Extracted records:
Start of Block
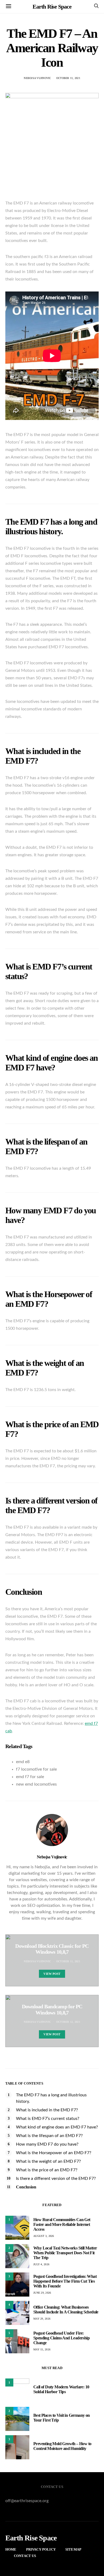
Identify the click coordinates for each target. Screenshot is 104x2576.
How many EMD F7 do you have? (47, 2144)
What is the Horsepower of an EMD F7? (53, 2153)
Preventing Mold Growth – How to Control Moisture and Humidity (62, 2446)
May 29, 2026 (41, 2318)
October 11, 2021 (68, 78)
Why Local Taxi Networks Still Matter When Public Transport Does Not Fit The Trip (65, 2253)
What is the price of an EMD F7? (46, 2170)
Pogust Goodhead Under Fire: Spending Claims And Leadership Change (61, 2338)
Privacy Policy (41, 2549)
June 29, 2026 (42, 2292)
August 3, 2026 (43, 2235)
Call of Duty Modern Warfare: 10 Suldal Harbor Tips (61, 2389)
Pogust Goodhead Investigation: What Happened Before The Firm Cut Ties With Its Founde (65, 2281)
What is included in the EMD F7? (47, 2110)
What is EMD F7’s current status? (47, 2118)
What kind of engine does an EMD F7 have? (57, 2127)
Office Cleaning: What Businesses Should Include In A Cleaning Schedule (65, 2309)
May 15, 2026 (41, 2349)
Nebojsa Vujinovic (37, 78)
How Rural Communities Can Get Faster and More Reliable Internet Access (61, 2224)
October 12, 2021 (68, 2021)
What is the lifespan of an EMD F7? (49, 2136)
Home (11, 2549)
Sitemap (73, 2549)
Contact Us (25, 2556)
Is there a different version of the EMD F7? (56, 2178)
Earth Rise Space (52, 6)
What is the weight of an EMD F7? (48, 2161)
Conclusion (26, 2187)
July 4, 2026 (41, 2264)
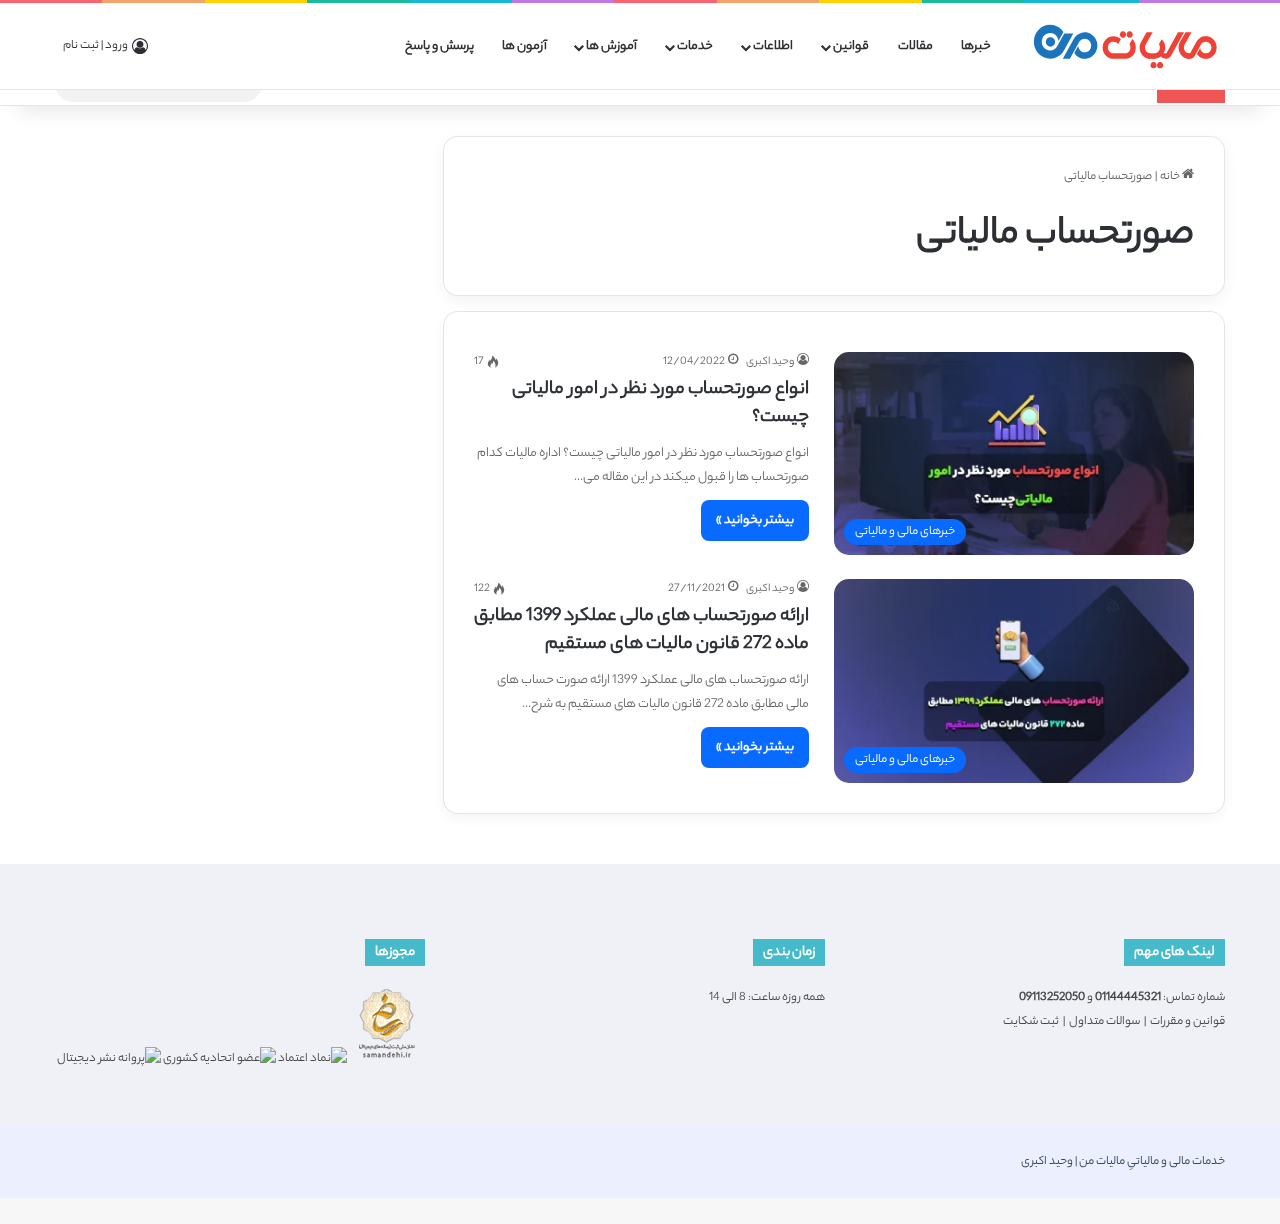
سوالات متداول (1104, 1022)
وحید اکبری (770, 362)
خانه (1171, 177)
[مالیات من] (1125, 46)
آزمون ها (524, 46)
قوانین (851, 46)
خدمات (695, 46)
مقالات (915, 46)
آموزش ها (611, 46)
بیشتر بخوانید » (755, 520)
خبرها (976, 46)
End of Block
*WHAT IS NEEDED*
From the entries, report each line that includes the word "Pogust".

*EXPECTED ANSWER*
Pogust Goodhead Under Fire: Spending Claims And Leadership Change (61, 2338)
Pogust Goodhead Investigation: What Happened Before The Firm Cut Ties With Its Founde (65, 2281)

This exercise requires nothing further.